The arrival of these New Christian, or crypto-Jews, who had fled Iberia after
the Inquisition and their official expulsion in 1536 was considered contrary to
Christian dominance; these “false Christian” traders from another land were
seen as shady financiers, whose money came from overseas, and who, by their
very ambiguous foreign nature, came to be associated with the untrustworthy and
unholy bills of exchange.

Cleirac’s
handbook on seafaring trade covered the rules, regulations, paperwork, customs,
ports of call, and currencies necessary to be a successful trader. It focused
on the complexities of marine insurance and bills of exchange. And with no
historical grounding, it claims that Jews, “these abominable uncircumcised” who
had been “banned from France” in the twelfth century “because of their
wrongdoings and inexecrable crimes,” had created bills of exchange and marine
insurance to hide their perfidious dealings.
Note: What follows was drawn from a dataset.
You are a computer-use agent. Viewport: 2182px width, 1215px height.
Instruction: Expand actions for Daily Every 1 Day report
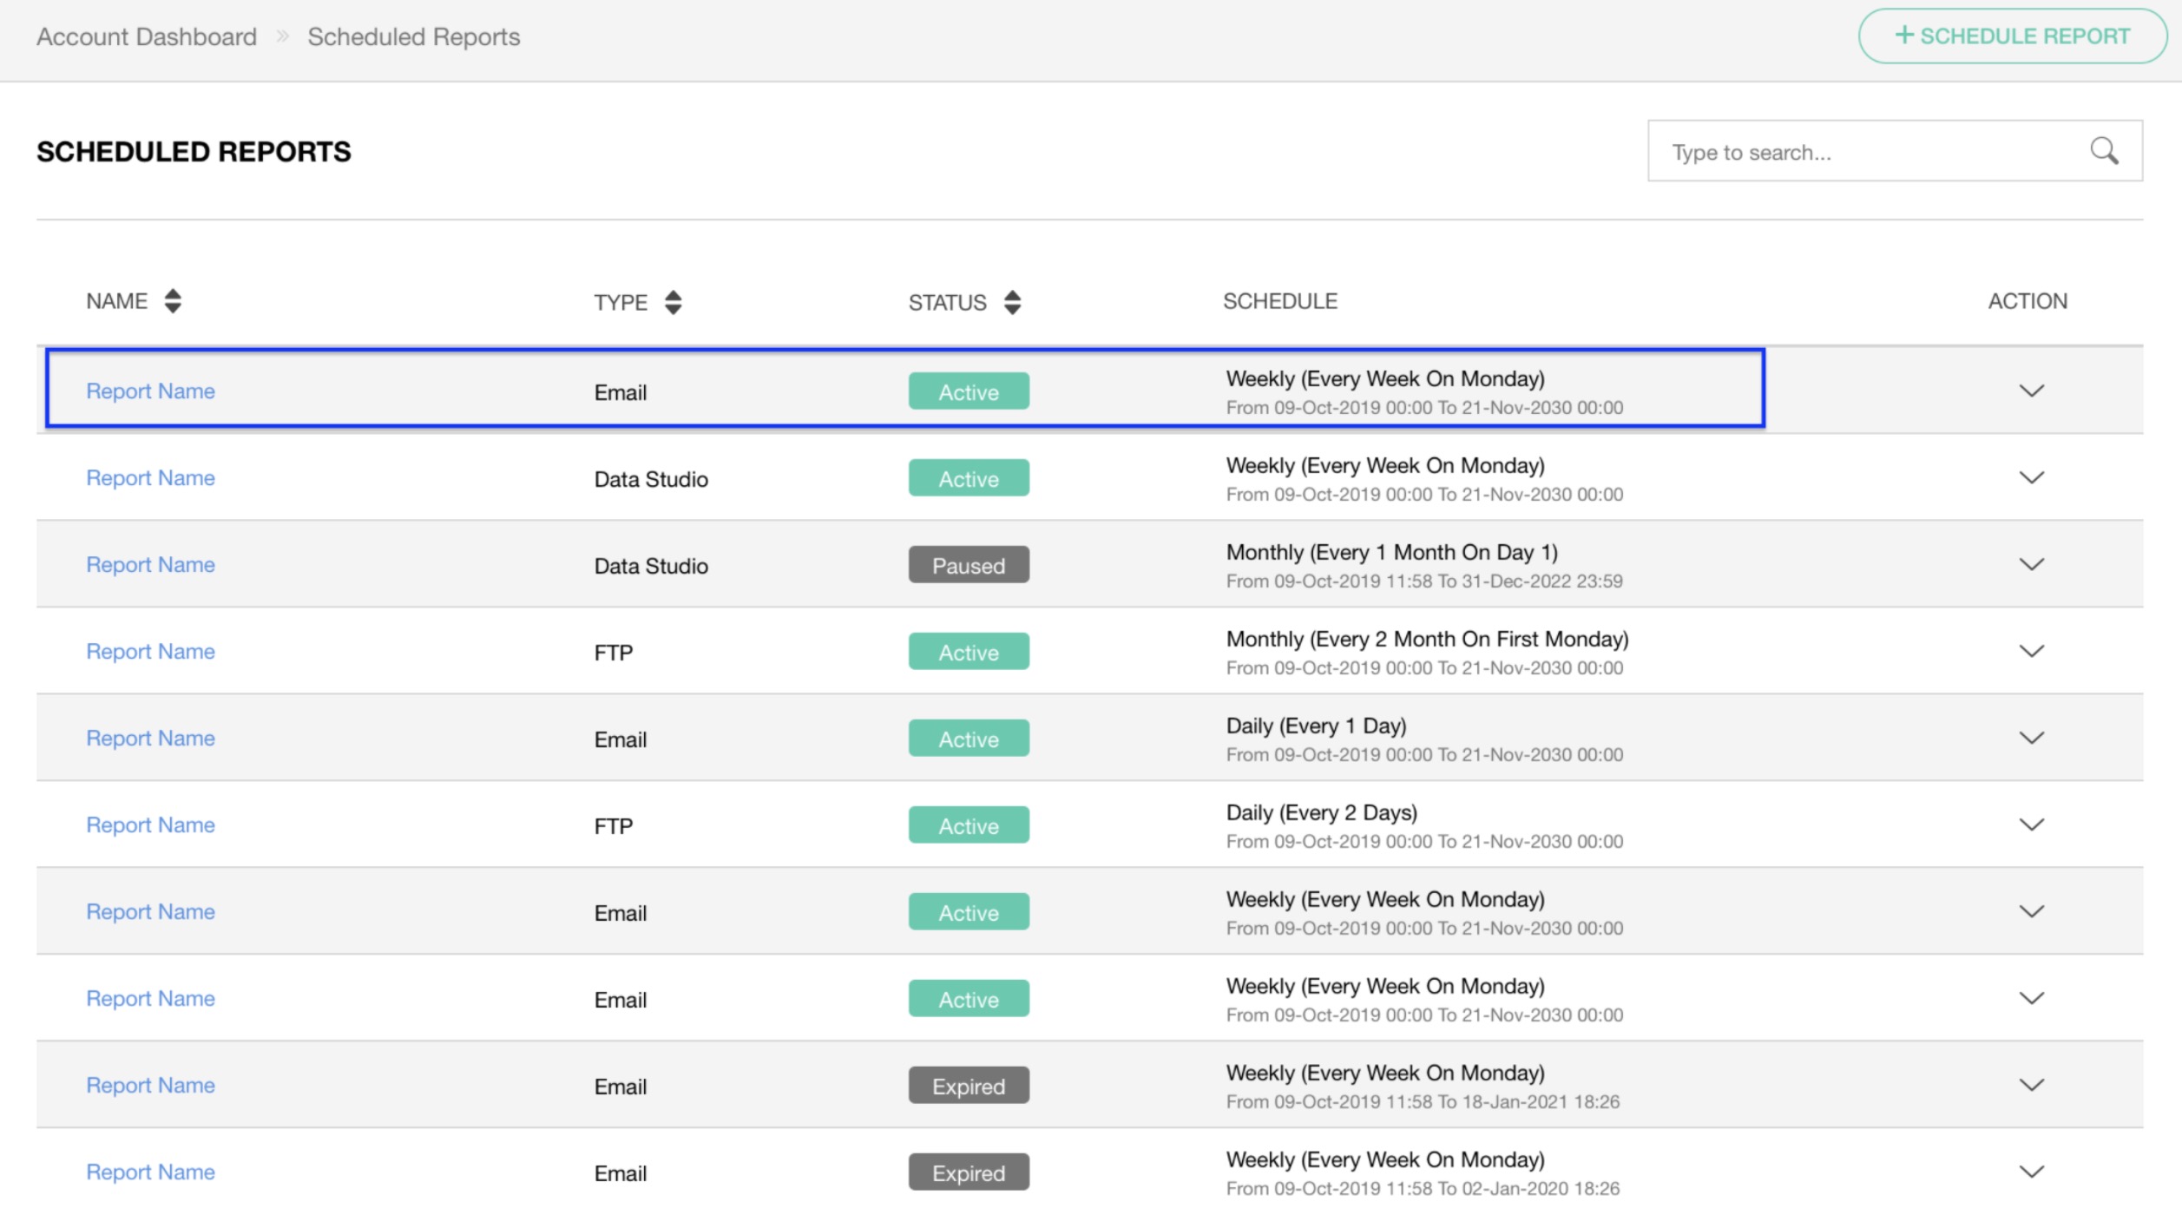click(x=2031, y=738)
He claimed that only after the
expulsion of the Jews did Italian merchants take over this vile finance that
put “Christianity through great troubles and tumult.” Trivellato meticulously
shows that there was and is no historic basis for Cleirac’s claim other than
the local prejudices and beliefs of seventeenth-century Bordeaux. The new “manifest
usurers” threatened the established order and the faith in the Bordelais
Christian merchants. Now, outsiders could believe that any one of them could be
a hidden, “predatory” Jew.


Though
forgotten today, Cleirac’s book was influential in its time. Trivellato has
found that a version of his legend of the Jewish invention of bills of exchange
made its way into Jacques Savary’s famous 1675 merchant manual, The Perfect Merchant, which he wrote
with the backing of Louis XIV’s famed minister, Jean-Baptiste Colbert. Savary
repeated his own version of Cleirac’s legend that bills of exchange “came from
the Jews who were chased out of France” in the middle ages. Here was the legend
repeated in what was to become the single most influential European commercial
manual of the late seventeenth and eighteenth centuries, and one of the most important
books in the history of commerce. The book went through multiple editions and
was translated and circulated across Europe. Trivellato speculates that Jews
threatened Savary’s vision of the merchant as a man of honor.

His
sons re-edited the work as Universal
Dictionary of Commerce
in 1723. The Savary brothers not only perpetuated
the legend; they associated Jews with Amsterdam, a constant threat to French
trade, and reiterated that “Jews have the reputation of being very skilled at
commerce but they are also suspected of trading without the maximum of honesty
and probity.” They noted several examples of when a merchant is dishonest, they
are acting like a Jew. They thus expanded the legend into a stereotype and it
went out as writ for merchants across Europe who already believed that Jews
were the murderers of Christ and drank the blood of Christian children. Most
disturbingly, Trivellato shows how modern economic historians and
economists—from Werner Sombart to Max Weber—adopted elements of the legend too,
in spite of the clear historical evidence to the contrary.

The
question that the book leaves unanswered is how the medieval blood-libel
anti-Semitism and this financial anti-Semitism fused in the powerful brew that
became modern anti-Semitism. One can imagine that it happened within various Churches,
Catholic and Reformed, that saw usury as evil and Jews as Christ-killers. That
wider story still needs to be told so that we can understand how the anxieties
of the Christian, commercial world turned into an irrational belief so deep
that it still dominates political discourse and social mores. Most surprising
of all is that it took this long for a historian to tackle this legend and
trace its origins. Trivellato’s excellent book shows the power and the
necessity of credible history to fight ever corrosive and dangerous legends alive
and thriving in our own technologically-advanced yet troubled times.